November 25, 2002
Virginia and Texas both charting new courses in Baptist missions
___By Adelle Banks
___Religion News Service
___WASHINGTON (RNS)--Southern Baptists in Texas and Virginia, at recent meetings of their state conventions, have approved measures that will prompt new approaches to foster missions in their states and beyond.
___The Baptist General Convention of Texas and the Baptist General Association of Virginia are moderate-led state conventions in a Southern Baptist Convention that has been dominated by conservative leadership for more than two decades. But their decisions to take steps that move them further beyond the activities of the denomination's missions boards is not solely political, some say.
___"It's not just the divisions between moderates and conservatives," said Bill Leonard, dean of Wake Forest University Divinity School in Winston-Salem, N.C., and a Baptist church history expert. "It's a changing paradigm for missionary support."

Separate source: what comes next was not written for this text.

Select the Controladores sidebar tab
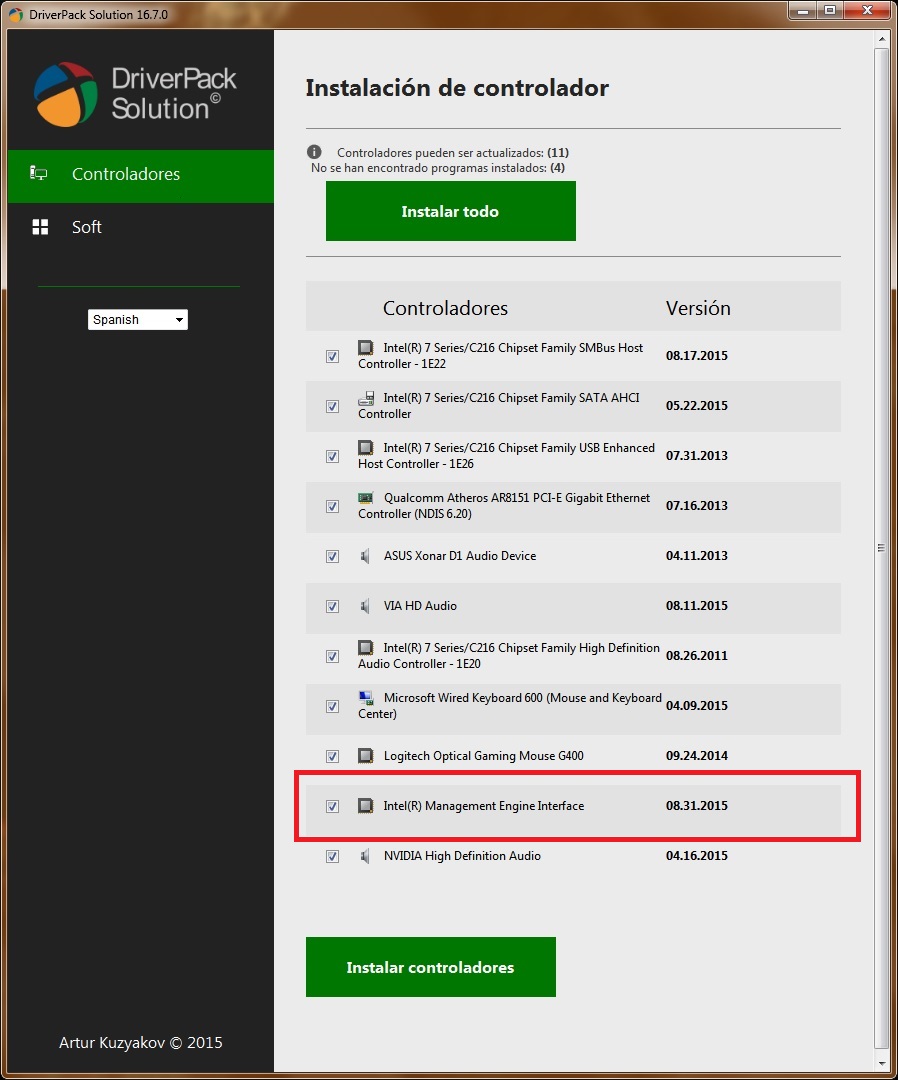 [126, 174]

___Although executives of both state conventions acknowledge political differences with the leaders of the nation's largest Protestant denomination, they say the early November votes in Waco and Virginia Beach, Va., reflect a desire for more hands-on involvement in mission work.
"It's not just the divisions between moderates and conservatives. It's a changing paradigm for missionary support."
Bill Leonard |
___"Folks no longer want to give somebody else the money to do missions," said Craig Wilson, leader of the Mission Resource Group of the Virginia convention. "They want to be involved themselves in missions."
___Part of the "Kingdom Advance" initiative approved overwhelmingly on Nov. 9 in Virginia is called "glocal missions and evangelism," reflecting the convention's decision to combine local and worldwide missions.
___Messengers to the Texas convention gave their overwhelming approval Nov. 11 to a new world missions network that will allow churches to be involved in mission work in various ways, from sending money to a particular cause to collaborating with different mission-sending groups to help groups of individuals go abroad.
___"It moves our missions more to church-driven," said Clyde Glazener, chairman of the Missions Review & Initiatives Committee that recommended the network. "What it does allow is for every individual church to be involved in missions in the way and to the level that that church wants to be."
___The interest in personal evangelism, Leonard said, comes in part because people can travel more easily across the globe for short periods of time to do missions work, like an upcoming trip he'll take with Wake Forest students to finish building a school in Vietnam during Christmas vacation.
___"It's what I call 'boutique missions,'" Leonard explained. "You can get on a 747 and go do missionary work in two weeks, whereas in the old model--19th and early 20th centuries--it took you months to get to the foreign mission field."
___SBC officials question the need for any kind of new missions efforts when its North American Mission Board and International Mission Board already send missionaries across the country and the globe and involve church volunteers in mission efforts as well.
___Responding in particular to Texans--who make up almost 25 percent of the International Mission Board's 5,400 missionaries--IMB President Jerry Rankin said: "Southern Baptists in Texas already have--in the International Mission Board--an excellent network for personalized involvement. The IMB's role is to facilitate churches, associations and state conventions in their efforts to be obedient to the Great Commission."
___Officials of the two state conventions say they expect to continue to work with the Southern Baptist mission boards to respond to that command by Jesus to make disciples worldwide, but they'll work with others too.
___"We're looking for more mission partners, not less," Wilson said.
___Glazener, immediate past president of the Texas state convention, said he expects the new network will link interested individuals with the IMB, but they have to be "willing to sign their creed."
___The IMB has requested that all missionaries affirm the latest version of the Baptist Faith & Message, a faith statement that Southern Baptist officials deny is a creed.
___Wilson acknowledges that some Virginia Baptists also are displeased with that request, but he said that was not a key factor in the decision to pursue the Kingdom Advance effort.
___"I think overall, one of the big issues is to make sure we do concentrate back on the kingdom's work as opposed to dividing into camps and fighting over small things," he said.
___Likewise, Glazener said, "Our hope is that before very long this will move us past the controversy."
___Some Southern Baptist leaders have questioned whether the Texas convention is on its way to forming a new national convention with its addition of a mission network to its structure. Texas convention officials deny that's where they're headed.
___But Bill Merrell, spokesman for the SBC Executive Committee, said: "It would be very unfortunate if anyone used the strong mission focus ... to cover a crass political move."
___Despite the stated optimism about moving beyond the politics and concentrating on something else Baptists are known for--missions--the November votes demonstrate continuing divisions.
___"It's a continued illustration of the fragmentation of the old Southern Baptist connectionalism and network," Leonard observed. "As the Southern Baptist Convention has imposed ... greater doctrinal guidelines on its missionaries, that's given permission for states like Texas and Virginia to begin a disconnect of mission support and start their own."